**Textabschnitt:**
******

Der Besprechungsfall reiht sich ein in eine Vielzahl von Fällen, in denen die 10-jährige Behaltensfrist infolge von Rechtsirrtümern nicht eingehalten worden ist. Die Steuerpflichtigen und ihre Berater wähnten sich auf der richtigen und auf der sicheren Seite, sie sind das Risiko bewusst eingegangen und gescheitert. Dabei sind "Experimente" in diesem Kontext regelmäßig nicht nur teuer, sondern fast immer auch vermeidbar.

1. Bekanntlich stellt der BFH für den Beginn und das Ende des 10-Jahrezeitraums auf die obligatorischen Verträge ab. Grundsätzlich ist dafür erforderlich, dass sich beide Seiten endgültig gebunden haben (übereinstimmende Willenserklärungen).

a) Das ist auch der Fall, wenn der Vertrag unter einer aufschiebenden Bedingung steht. Ein aufschiebend bedingtes Rechtsgeschäft ist wirksam. Die Vertragspartner können sich von ihm nicht mehr einseitig lösen (BFH, Urteil vom 10.2.2015, IX R 23/13, BStBl II 2015, 487, BFH/PR 2015, 198).

b) Ist der Vertrag schwebend unwirksam, muss weiter differenziert werden.

Hängt die Wirksamkeit davon ab, dass das Handeln eines vollmachtlosen Vertreters vom Vertretenen genehmigt werden muss, ist der Vertretene bis zur Genehmigung nicht gebunden. Die beiderseitige Bindung kommt erst mit der Genehmigung zustande. Die Genehmigung wirkt auch nicht zurück (BFH, Urteil vom 2.10.2001, IX R 45/99, BStBl II 2002, 10, BFH/PR 2002, 52).

******

**Aufgabe 1:**
Nenne alle Fundstellen im BStBl und in BFH/PR, die der Abschnitt zur Behaltensfrist für die zitierten Urteile angibt.
**Aufgabe 2:**
Nimm bitte den Abschnitt zur Behaltensfrist nach seinem letzten Satz wieder auf und schreibe ihn weiter.

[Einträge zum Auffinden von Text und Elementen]
******

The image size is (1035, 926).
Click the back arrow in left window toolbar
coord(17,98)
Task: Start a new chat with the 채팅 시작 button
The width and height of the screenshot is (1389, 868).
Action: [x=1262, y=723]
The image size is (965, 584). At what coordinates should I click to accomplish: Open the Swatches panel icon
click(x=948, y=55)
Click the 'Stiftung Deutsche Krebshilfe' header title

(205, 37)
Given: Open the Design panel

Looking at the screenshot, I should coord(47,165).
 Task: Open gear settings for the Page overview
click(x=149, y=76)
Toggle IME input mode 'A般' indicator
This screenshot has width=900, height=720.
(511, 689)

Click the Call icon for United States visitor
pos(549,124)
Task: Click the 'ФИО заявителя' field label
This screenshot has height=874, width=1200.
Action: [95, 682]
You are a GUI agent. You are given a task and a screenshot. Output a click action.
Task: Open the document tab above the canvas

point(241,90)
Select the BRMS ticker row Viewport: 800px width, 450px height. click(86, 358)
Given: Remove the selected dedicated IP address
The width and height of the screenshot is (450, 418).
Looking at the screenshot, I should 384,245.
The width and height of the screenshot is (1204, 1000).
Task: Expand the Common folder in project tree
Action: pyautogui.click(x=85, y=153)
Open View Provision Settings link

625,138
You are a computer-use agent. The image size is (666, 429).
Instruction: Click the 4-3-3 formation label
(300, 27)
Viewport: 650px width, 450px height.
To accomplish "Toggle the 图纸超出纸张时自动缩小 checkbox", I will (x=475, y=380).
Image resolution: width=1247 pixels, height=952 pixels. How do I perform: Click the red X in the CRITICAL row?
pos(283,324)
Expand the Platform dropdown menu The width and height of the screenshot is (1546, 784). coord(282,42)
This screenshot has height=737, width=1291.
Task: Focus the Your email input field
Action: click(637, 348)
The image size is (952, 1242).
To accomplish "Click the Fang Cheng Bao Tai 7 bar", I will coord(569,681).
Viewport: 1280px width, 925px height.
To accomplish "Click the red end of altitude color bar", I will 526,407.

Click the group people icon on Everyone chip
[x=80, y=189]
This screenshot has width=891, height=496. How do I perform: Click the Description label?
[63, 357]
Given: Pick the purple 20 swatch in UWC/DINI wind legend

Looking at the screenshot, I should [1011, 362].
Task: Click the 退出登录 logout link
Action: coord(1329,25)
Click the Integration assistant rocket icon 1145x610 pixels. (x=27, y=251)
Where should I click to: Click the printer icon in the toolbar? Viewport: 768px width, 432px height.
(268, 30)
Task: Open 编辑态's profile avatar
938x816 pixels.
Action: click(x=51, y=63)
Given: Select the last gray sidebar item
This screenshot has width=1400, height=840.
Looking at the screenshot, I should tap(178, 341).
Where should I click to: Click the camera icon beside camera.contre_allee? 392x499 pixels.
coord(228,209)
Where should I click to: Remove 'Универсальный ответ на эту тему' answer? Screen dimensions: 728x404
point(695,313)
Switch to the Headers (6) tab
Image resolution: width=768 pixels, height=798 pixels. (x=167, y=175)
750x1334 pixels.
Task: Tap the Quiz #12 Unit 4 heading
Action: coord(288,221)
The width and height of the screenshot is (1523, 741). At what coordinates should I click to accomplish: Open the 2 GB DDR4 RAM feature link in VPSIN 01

******

**Ergebnis 1:**
BStBl II 2015, 487
BFH/PR 2015, 198
BStBl II 2002, 10
BFH/PR 2002, 52

**Ergebnis 2:**
Anders soll dies sein, wenn die Wirksamkeit des Vertrags von der Genehmigung eines Dritten (Behörde) abhängt, die keinen Einfluss auf den Inhalt des Vertrags hat, sondern Zwecke verfolgt, die außerhalb des Vertrags liegen und auf die die Vertragsbeteiligten keinen Einfluss haben (BFH, Urteil vom 25.3.2021, IX R 10/20, BStBl II 2021, 758, BFH/PR 2021, 425: Sanierungsrechtlicher Genehmigungsvorbehalt). Dann, so der BFH, bindet auch das schwebend unwirksame Rechtsgeschäft bereits im Zeitpunkt seines Abschlusses.

2. Ausnahmsweise kann die Abgabe eines nur einseitig bindenden Verkaufsangebots ausreichen, wenn hinzukommt, dass mit der Abgabe des Angebots die Veräußerung wirtschaftlich bereits vollzogen ist (zivilrechtlich durch den Übergang von Besitz, Nutzungen und Lasten und steuerrechtlich durch den Übergang des wirtschaftlichen Eigentums).

3. Darüber hinausgehende Grundsätze stellt das Besprechungsurteil nicht auf.